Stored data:
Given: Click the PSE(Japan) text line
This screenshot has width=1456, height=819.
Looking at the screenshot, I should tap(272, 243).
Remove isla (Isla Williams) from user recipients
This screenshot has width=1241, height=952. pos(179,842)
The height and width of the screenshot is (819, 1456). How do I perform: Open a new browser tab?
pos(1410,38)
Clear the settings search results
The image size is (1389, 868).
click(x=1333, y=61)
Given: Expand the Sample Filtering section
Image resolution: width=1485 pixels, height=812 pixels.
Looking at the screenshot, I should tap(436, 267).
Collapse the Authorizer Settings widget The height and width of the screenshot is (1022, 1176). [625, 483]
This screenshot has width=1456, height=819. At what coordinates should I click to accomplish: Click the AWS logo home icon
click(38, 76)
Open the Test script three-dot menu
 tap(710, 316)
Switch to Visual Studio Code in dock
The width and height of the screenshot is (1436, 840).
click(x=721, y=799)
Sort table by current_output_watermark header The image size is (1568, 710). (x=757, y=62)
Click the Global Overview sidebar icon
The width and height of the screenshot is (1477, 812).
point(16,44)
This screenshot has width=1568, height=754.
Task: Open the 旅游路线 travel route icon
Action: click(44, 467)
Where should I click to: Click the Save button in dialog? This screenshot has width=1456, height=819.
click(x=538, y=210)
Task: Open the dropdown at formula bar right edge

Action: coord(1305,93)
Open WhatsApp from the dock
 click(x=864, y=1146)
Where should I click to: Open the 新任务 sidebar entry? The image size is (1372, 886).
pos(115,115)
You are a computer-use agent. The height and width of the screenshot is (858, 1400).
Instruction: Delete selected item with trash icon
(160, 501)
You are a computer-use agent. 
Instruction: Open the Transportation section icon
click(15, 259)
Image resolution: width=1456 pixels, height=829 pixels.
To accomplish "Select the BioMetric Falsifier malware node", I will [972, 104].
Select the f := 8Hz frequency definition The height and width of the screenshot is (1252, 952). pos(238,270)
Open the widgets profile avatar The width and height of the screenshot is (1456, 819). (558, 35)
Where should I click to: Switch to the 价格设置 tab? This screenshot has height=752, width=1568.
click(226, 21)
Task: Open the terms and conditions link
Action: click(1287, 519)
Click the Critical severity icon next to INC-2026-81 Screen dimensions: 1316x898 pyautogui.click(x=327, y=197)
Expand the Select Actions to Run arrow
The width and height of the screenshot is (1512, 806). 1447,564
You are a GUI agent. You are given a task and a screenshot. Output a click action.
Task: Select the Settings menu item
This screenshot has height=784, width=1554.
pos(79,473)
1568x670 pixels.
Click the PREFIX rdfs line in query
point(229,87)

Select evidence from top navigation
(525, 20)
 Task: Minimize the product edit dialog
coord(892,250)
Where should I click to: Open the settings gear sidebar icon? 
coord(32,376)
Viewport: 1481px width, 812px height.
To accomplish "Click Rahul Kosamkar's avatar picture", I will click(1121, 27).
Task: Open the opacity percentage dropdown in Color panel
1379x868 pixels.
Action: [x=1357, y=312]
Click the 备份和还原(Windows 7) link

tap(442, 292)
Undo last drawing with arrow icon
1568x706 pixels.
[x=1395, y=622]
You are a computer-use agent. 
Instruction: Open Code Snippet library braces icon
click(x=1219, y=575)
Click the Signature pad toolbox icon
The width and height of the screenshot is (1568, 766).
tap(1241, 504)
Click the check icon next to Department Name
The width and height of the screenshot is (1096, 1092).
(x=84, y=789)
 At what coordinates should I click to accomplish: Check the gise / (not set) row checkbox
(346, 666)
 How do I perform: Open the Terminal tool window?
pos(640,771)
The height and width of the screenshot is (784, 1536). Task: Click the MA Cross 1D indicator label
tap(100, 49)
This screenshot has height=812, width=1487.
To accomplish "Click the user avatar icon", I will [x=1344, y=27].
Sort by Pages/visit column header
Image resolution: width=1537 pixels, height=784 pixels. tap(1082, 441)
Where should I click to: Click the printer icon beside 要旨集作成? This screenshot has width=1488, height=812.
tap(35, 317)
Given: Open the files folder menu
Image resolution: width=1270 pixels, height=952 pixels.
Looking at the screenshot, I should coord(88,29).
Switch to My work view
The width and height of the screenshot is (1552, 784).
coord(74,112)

* Work to complete *
Print the first line of the records above and each line after it, exactly, through the line with "Collapse the Authorizer".

* Solution *
Given: Click the PSE(Japan) text line
This screenshot has width=1456, height=819.
Looking at the screenshot, I should tap(272, 243).
Remove isla (Isla Williams) from user recipients
This screenshot has width=1241, height=952. pos(179,842)
The height and width of the screenshot is (819, 1456). How do I perform: Open a new browser tab?
pos(1410,38)
Clear the settings search results
The image size is (1389, 868).
click(x=1333, y=61)
Given: Expand the Sample Filtering section
Image resolution: width=1485 pixels, height=812 pixels.
Looking at the screenshot, I should tap(436, 267).
Collapse the Authorizer Settings widget The height and width of the screenshot is (1022, 1176). [625, 483]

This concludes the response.